Ce fut un rude coup pour moi. Je m’efforçai de me remettre et je pus répondre à peu près ceci:
– Vous me surprenez, monsieur. Votre père, que je vis récemment à Girgenti, m’affirma que vous étiez possesseur de ce manuscrit. Il ne vous appartiendra pas de me faire douter de la parole de monsieur votre père.
– Je l’étais en effet, me répondit Rafaello avec une simplicité parfaite, mais je ne le suis plus. J’ai vendu ce manuscrit précieux à un amateur qu’il m’est défendu de nommer et qui, pour des raisons que je dois taire, se voit obligé de vendre sa collection. Honoré de la confiance de mon client, je fus chargé par lui de dresser le catalogue et de diriger la vente, qui aura lieu le 24 décembre prochain. Si vous voulez bien me donner votre adresse, j’aurai l’honneur de vous faire envoyer le catalogue qui est sous presse, et dans lequel vous trouverez la Légende dorée décrite sous le numéro 42.
Je donnai mon adresse et sortis.
La décente gravité du fils me déplaisait à l’égal de l’impudente mimique du père. Je détestai dans le fond de mon âme les ruses de ces vils trafiquants. Il était clair pour moi que les deux coquins s’entendaient et qu’ils avaient imaginé cette vente aux enchères, par le ministère d’un huissier priseur, pour faire monter à un prix immodéré, sans qu’on pût le leur reprocher, le manuscrit dont je souhaitais la possession. J’étais entre leurs mains. Les désirs, même les plus innocents, ont cela de mauvais qu’ils nous soumettent à autrui et nous rendent dépendants. Cette réflexion me fut cruelle, mais elle ne m’ôta pas l’envie de posséder l’œuvre du clerc Toutmouillé. Tandis que je méditais ainsi, pensant traverser la chaussée, je m’arrêtai pour laisser passer une voiture qui montait la rue que je descendais, et je reconnus derrière la glace madame Trépof que deux chevaux noirs et un cocher fourré comme un boyard menaient grand train. Elle ne me vit pas.
– Puisse-t-elle, me dis-je, trouver ce qu’elle cherche ou plutôt ce qui lui convient. C’est le souhait que je forme, en retour du rire cruel avec lequel elle a accueilli ma déconvenue à Girgenti. Elle a une âme de mésange.
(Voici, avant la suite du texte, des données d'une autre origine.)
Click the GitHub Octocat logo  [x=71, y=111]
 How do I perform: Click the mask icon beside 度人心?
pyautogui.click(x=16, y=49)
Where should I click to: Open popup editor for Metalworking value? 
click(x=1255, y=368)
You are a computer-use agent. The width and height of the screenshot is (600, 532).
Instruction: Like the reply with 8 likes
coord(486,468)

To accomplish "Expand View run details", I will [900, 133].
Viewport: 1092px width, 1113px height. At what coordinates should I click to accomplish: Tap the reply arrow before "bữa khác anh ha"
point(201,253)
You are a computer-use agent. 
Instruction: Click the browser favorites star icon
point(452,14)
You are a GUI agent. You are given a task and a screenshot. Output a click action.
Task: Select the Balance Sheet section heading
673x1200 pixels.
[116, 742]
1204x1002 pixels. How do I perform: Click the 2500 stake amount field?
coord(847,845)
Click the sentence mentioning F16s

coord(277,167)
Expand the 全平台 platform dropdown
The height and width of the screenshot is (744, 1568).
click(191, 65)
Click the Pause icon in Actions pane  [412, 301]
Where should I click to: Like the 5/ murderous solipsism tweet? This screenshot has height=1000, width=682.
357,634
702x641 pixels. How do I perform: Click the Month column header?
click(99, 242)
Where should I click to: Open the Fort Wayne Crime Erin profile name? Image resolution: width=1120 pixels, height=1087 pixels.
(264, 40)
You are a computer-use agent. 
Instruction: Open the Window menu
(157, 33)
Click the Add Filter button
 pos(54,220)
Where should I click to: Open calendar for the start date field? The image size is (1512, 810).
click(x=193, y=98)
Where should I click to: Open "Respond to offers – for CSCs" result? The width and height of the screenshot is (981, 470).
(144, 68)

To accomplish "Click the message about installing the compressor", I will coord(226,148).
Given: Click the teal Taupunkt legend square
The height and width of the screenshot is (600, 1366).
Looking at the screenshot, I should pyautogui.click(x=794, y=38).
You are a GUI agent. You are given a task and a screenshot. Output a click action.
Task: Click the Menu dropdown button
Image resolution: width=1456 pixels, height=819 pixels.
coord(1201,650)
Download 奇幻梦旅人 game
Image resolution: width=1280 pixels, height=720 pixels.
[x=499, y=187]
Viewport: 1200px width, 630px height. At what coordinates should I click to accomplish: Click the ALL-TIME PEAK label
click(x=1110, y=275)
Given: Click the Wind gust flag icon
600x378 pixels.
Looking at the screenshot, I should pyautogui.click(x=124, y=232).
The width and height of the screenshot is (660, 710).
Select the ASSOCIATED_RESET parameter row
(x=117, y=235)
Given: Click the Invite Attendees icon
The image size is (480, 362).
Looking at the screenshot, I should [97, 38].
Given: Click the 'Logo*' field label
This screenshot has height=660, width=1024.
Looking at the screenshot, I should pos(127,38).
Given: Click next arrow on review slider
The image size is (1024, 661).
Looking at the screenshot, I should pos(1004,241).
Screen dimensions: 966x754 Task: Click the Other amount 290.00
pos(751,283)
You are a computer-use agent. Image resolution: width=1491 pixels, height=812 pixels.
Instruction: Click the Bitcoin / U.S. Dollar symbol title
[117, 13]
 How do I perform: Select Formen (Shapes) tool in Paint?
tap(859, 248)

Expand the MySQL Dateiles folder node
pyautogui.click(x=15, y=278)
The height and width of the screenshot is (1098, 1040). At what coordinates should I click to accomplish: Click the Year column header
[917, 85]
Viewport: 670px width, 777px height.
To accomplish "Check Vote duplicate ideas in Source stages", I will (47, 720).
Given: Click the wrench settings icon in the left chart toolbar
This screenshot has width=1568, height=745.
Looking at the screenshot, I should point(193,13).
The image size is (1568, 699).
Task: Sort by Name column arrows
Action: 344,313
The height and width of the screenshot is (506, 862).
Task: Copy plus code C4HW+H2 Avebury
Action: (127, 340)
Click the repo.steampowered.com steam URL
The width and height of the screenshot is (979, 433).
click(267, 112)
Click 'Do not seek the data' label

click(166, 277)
Et triste, je gagnai les ponts.
Éternellement indifférente, la nature amena sans hâte ni retard la journée du 24 décembre. Je me rendis à l’hôtel Bullion, et je pris place dans la salle n° 4, au pied même du bureau où devaient siéger le commissaire-priseur Boulouze et l’expert Polizzi.
Je vis la salle se garnir peu à peu de figures à moi connues. Je serrai la main à quelques vieux libraires des quais; mais la prudence, que tout grand intérêt inspire aux plus confiants, me fit taire la raison de ma présence insolite dans une des salles de l’hôtel Bullion. Par contre, je questionnai ces messieurs sur l’intérêt qu’ils pouvaient prendre à la vente Polizzi, et j’eus la satisfaction de les entendre parler de tout autre article que du mien.